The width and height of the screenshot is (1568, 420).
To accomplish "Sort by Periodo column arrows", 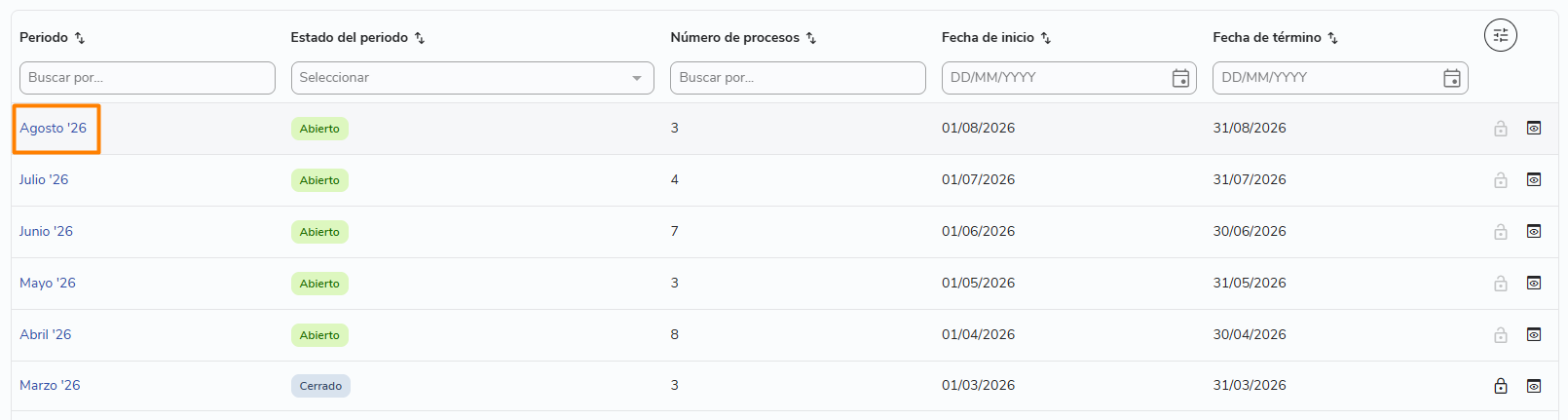I will [80, 38].
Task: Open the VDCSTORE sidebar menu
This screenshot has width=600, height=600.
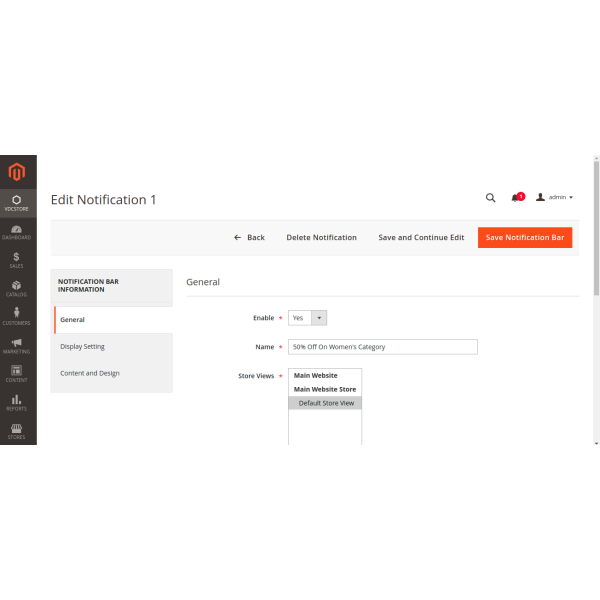Action: point(16,203)
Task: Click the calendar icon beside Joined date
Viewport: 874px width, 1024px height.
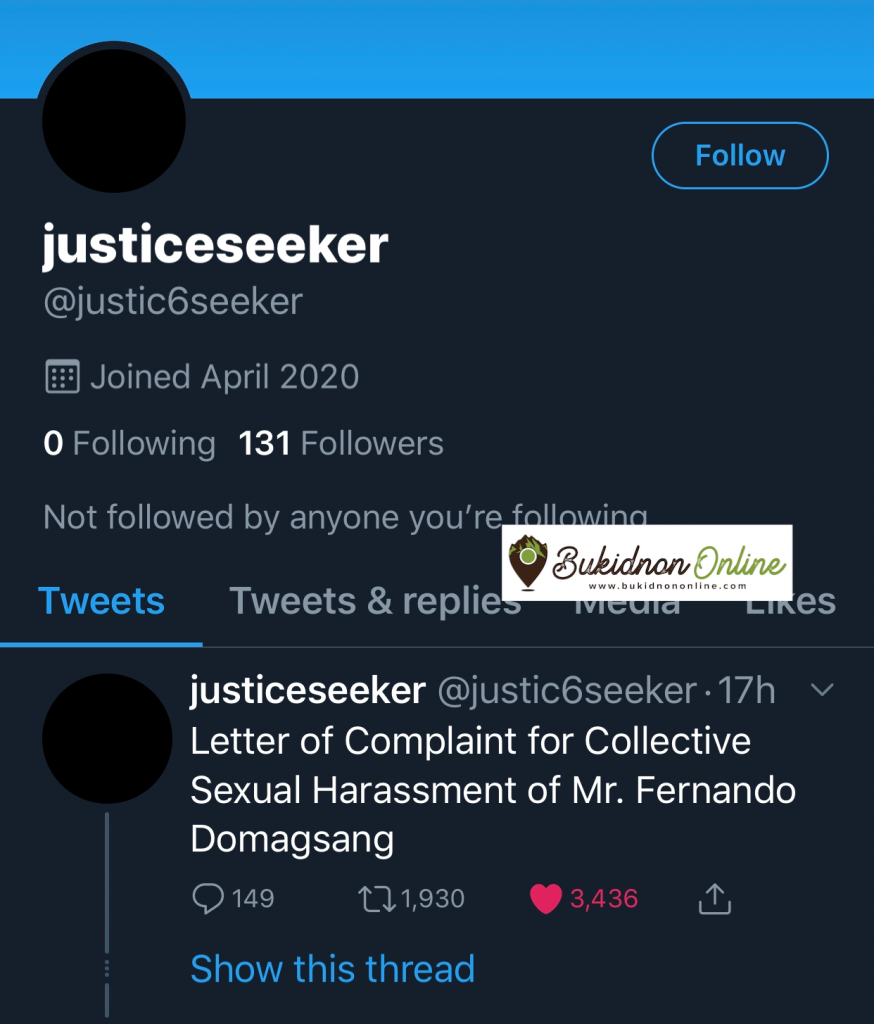Action: 62,377
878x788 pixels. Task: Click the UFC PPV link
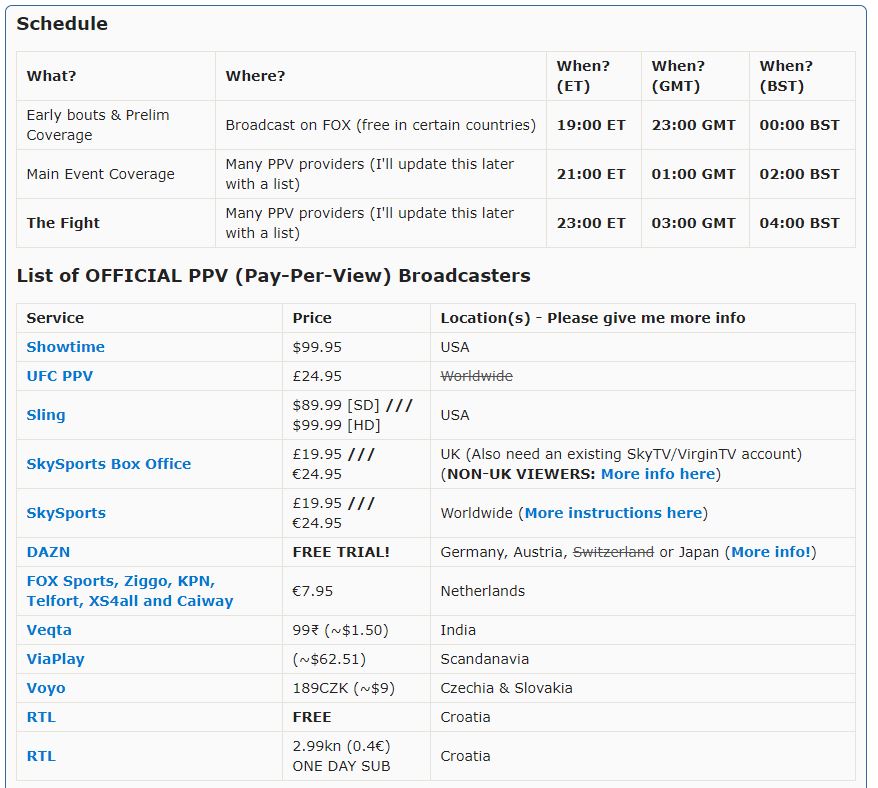pyautogui.click(x=60, y=376)
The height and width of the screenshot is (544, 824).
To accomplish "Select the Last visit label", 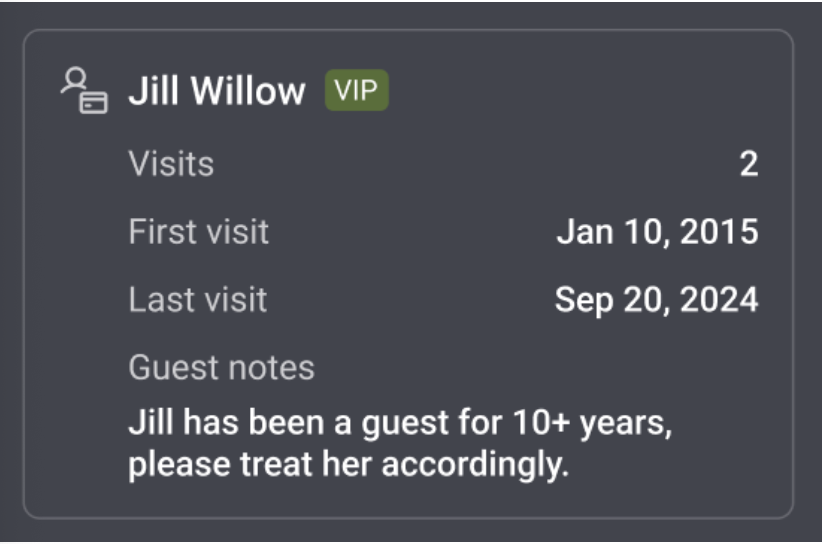I will click(197, 300).
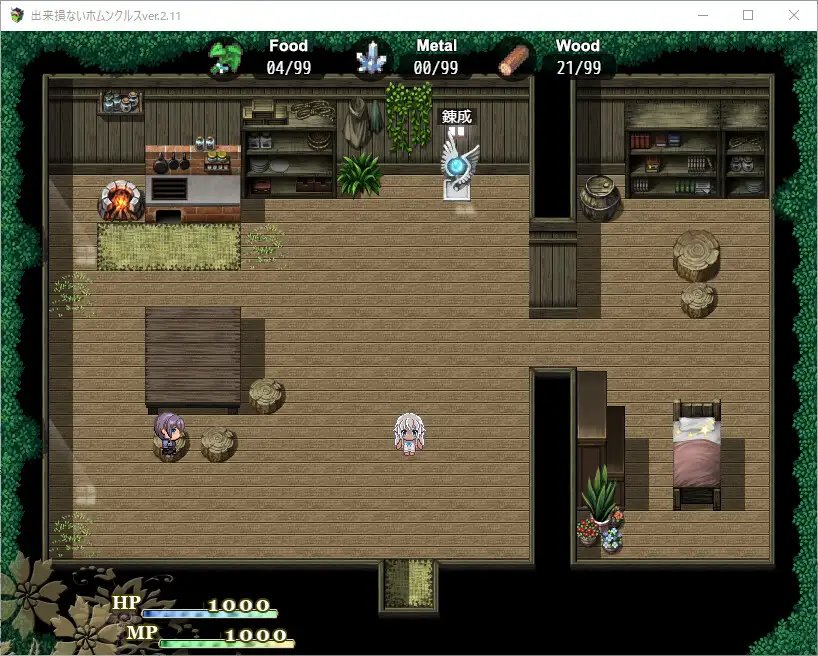Image resolution: width=818 pixels, height=656 pixels.
Task: Click the white-haired girl character
Action: (x=407, y=434)
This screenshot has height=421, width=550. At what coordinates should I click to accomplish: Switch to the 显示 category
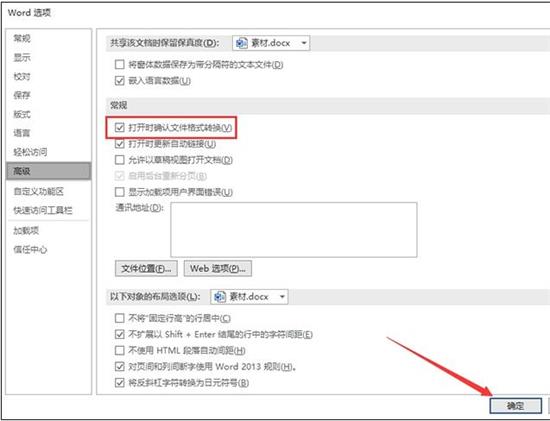[22, 57]
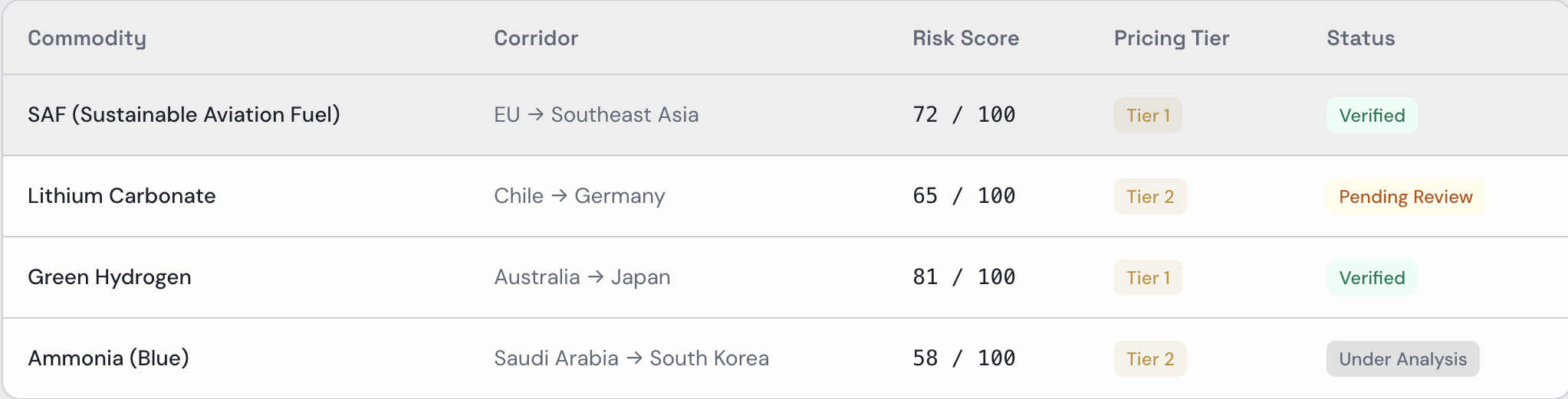Select the Ammonia (Blue) commodity
Image resolution: width=1568 pixels, height=399 pixels.
[x=108, y=358]
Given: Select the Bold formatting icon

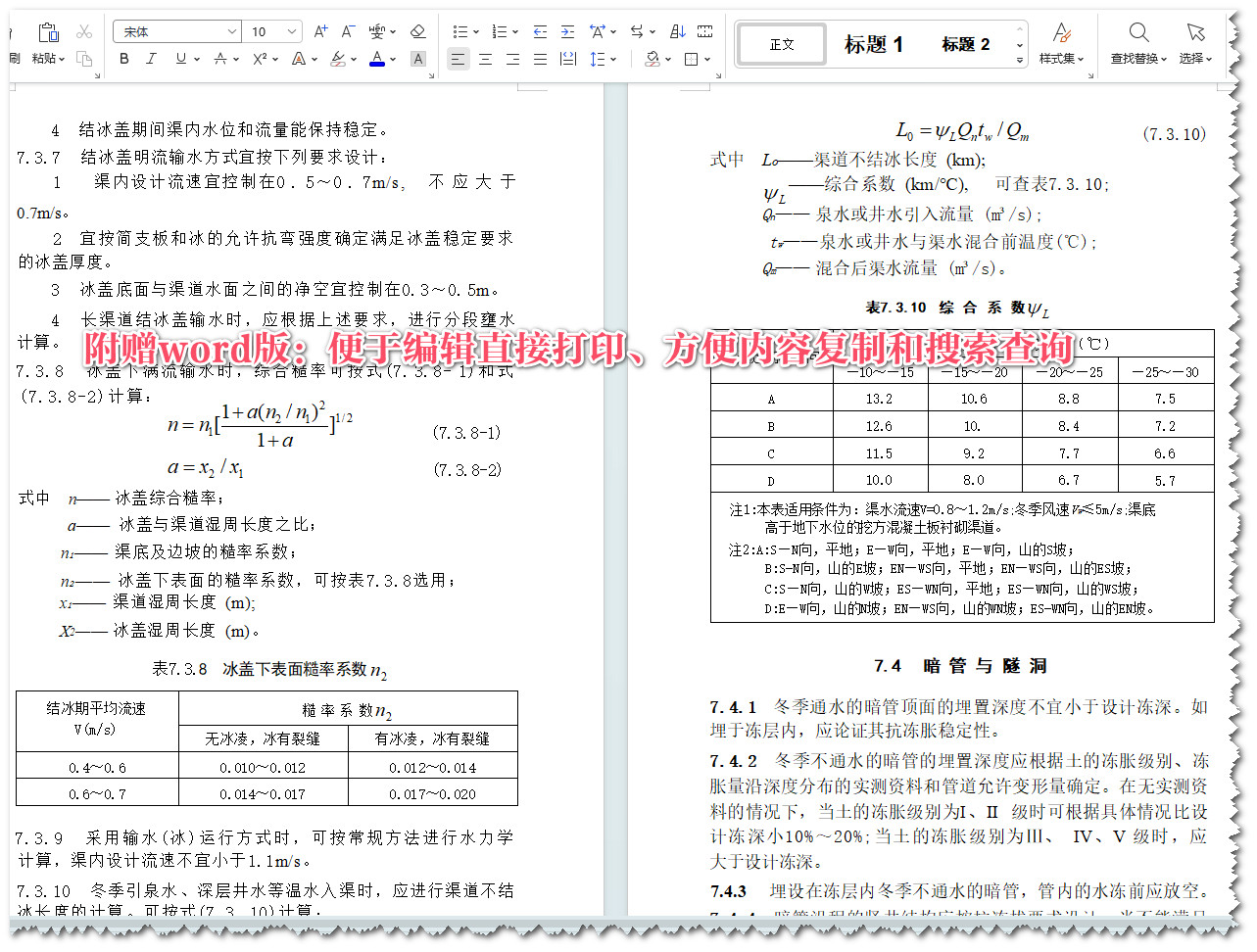Looking at the screenshot, I should [x=123, y=58].
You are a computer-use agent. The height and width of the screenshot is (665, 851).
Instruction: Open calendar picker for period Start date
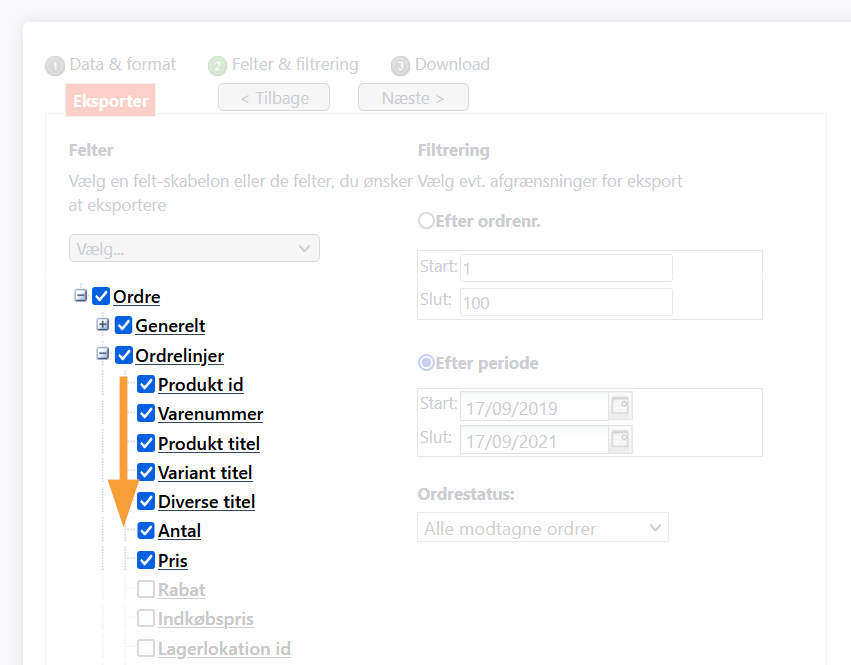coord(620,406)
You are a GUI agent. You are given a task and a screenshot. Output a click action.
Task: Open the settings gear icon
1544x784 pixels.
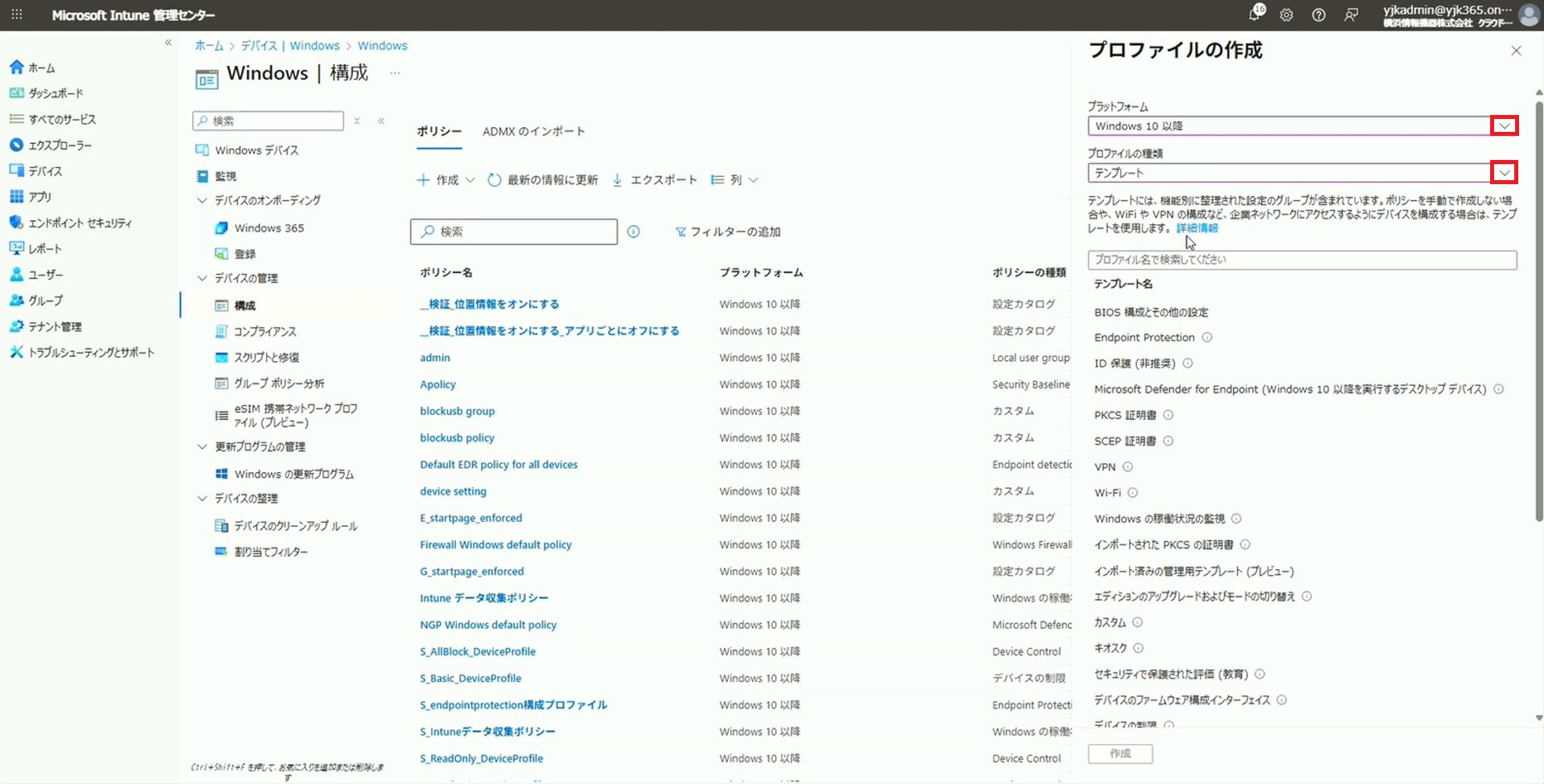[1287, 15]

****************************************

- _WHAT IS NEEDED_: Filter the entries down to the lines containing "agent". Copy each of those lines.

- _SOLUTION FOR THIS PROBLEM_:
You are a computer-use agent. The height and width of the screenshot is (665, 851).
You are a GUI agent. You are given a task and a screenshot. Output a click action.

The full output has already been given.